Compensation – what must be taken into account in determining an amount?

[77] Section 392(2) of the Act requires all of the circumstances of the case to be taken into account when determining an amount to be paid as compensation to the Applicant in lieu of reinstatement including:

(a) the effect of the order on the viability of the Respondent’s enterprise;

(b) the length of the Applicant’s service;

(c) the remuneration that the Applicant would have received, or would have been likely to receive, if the Applicant had not been dismissed;

(d) the efforts of the Applicant (if any) to mitigate the loss suffered by the Applicant because of the dismissal;

(e) the amount of any remuneration earned by the Applicant from employment or other work during the period between the dismissal and the making of the order for compensation;

(f) the amount of any income reasonably likely to be so earned by the Applicant during the period between the making of the order for compensation and the actual compensation; and

(g) any other matter that the Commission considers relevant.

[78] I consider all the circumstances of the case below.

Effect of the order on the viability of the Respondent’s enterprise

[79] There is no submission, and I am satisfied, that an order for compensation would not have an effect on the viability of the employer’s enterprise. I accept that Salena seeks an extended time (which was not specified) to pay any award of compensation.

Length of the Applicant’s service

[80] Mr Harley’s length of service was 3 years and 8 months.

[81] I consider that the length of service does not support reducing or increasing the amount of compensation ordered.

Remuneration that the Applicant would have received, or would have been likely to receive, if the Applicant had not been dismissed

[82] As stated by a majority of the Full Court of the Federal Court, “[i]n determining the remuneration that the Applicant would have received, or would have been likely to receive… the Commission must address itself to the question whether, if the actual termination had not occurred, the employment would have been likely to continue, or would have been terminated at some time by another means. It is necessary for the Commission to make a finding of fact as to the likelihood of a further termination, in order to be able to assess the amount of remuneration the employee would have received, or would have been likely to receive, if there had not been the actual termination.” 88

Submissions

[83] Mr Harley submitted that his employment would have been likely to continue for a further period of 5 years.

[84] There was ample evidence of tension between Mr Bob Franchitto and Mr Harley over sales strategy. This had resulted in the deterioration of the working relationship as evidence by Mr Harley’s engagement with Mr Bob Franchitto and Mr Max Franchitto being engaged to end the employment relationship.

[85] It was possible that Mr Harley’s current sales would have recovered his employment costs and made an acceptable profit for the employer. I note that Mr Harley’s gross sales increased year on year. As a result of Salena’s accounting practices I cannot be sure about profitability.

[86] It is also possible that Salena may sought some professional HR advice and imposed appropriate ‘S.M.A.R.T.’ 89 sales targets which if not achieved and a proper performance process had occurred would have resulted in Mr Harley’s dismissal.

[87] In my view it is reasonable to assume that Mr Harley would have continued in his employment for 16 weeks and the amount of remuneration that the Applicant would have received or would have been likely to receive during that period is $20,995.04.

▶ SUPPLIED INFORMATION
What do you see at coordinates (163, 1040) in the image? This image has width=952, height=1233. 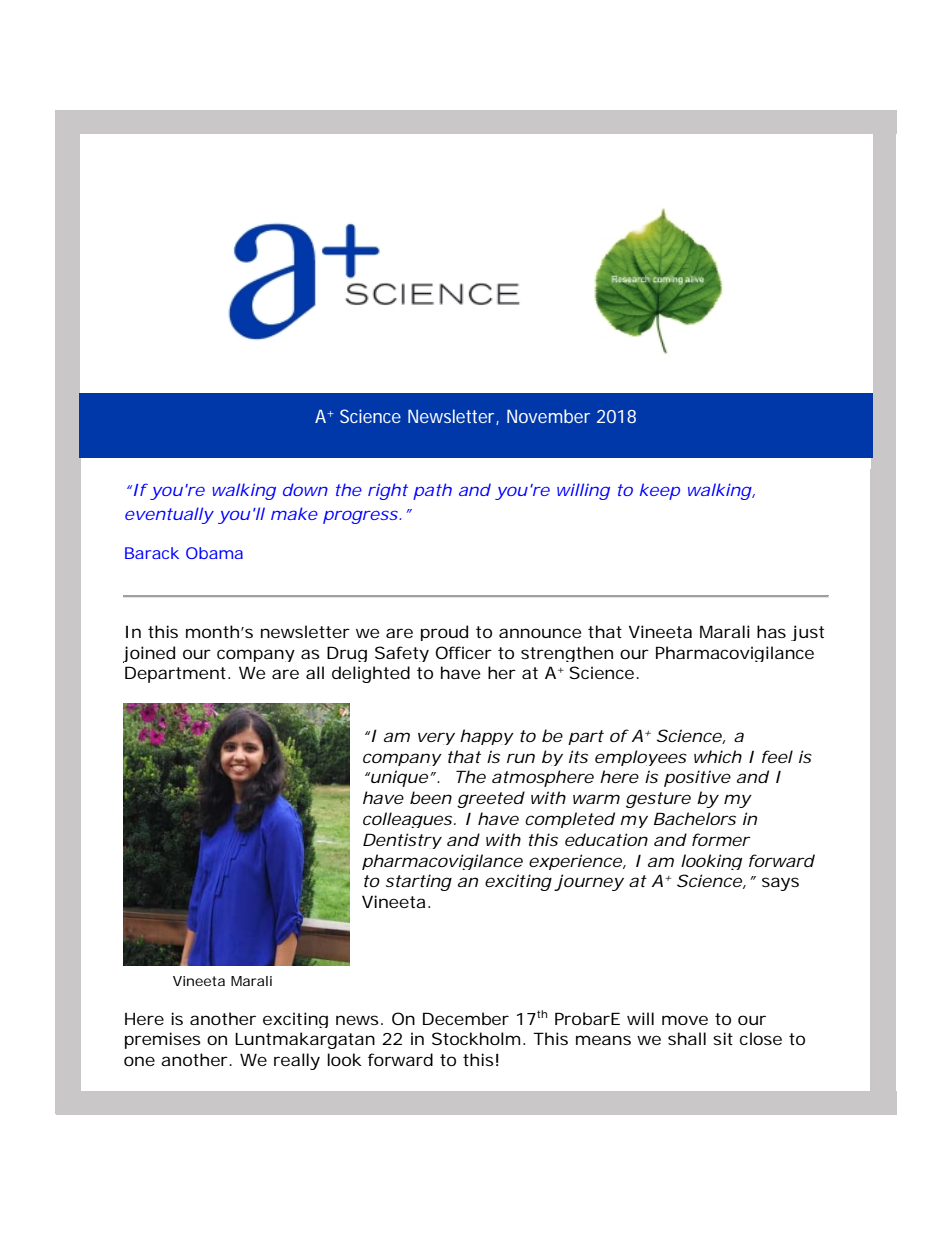 I see `premises` at bounding box center [163, 1040].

▶ OBJECTIVES
A) Please retype the stretch of the compensation excerpt from "[79] There is" through "of compensation ordered.".
B) For each statement below, say yes or no to whether the compensation excerpt agrees with it, and quote the words from the compensation excerpt that decide it. (i) Mr Harley had worked for 3 years and 8 months. (ii) Mr Harley claimed his employment would likely have continued for another 10 years. (iii) Mr Harley's gross sales dropped each year.

▶ RESPONSES PER TASK
A)
[79] There is no submission, and I am satisfied, that an order for compensation would not have an effect on the viability of the employer’s enterprise. I accept that Salena seeks an extended time (which was not specified) to pay any award of compensation.

Length of the Applicant’s service

[80] Mr Harley’s length of service was 3 years and 8 months.

[81] I consider that the length of service does not support reducing or increasing the amount of compensation ordered.

B)
(i) Yes: "Mr Harley’s length of service was 3 years and 8 months."
(ii) No: "Mr Harley submitted that his employment would have been likely to continue for a further period of 5 years."
(iii) No: "I note that Mr Harley’s gross sales increased year on year."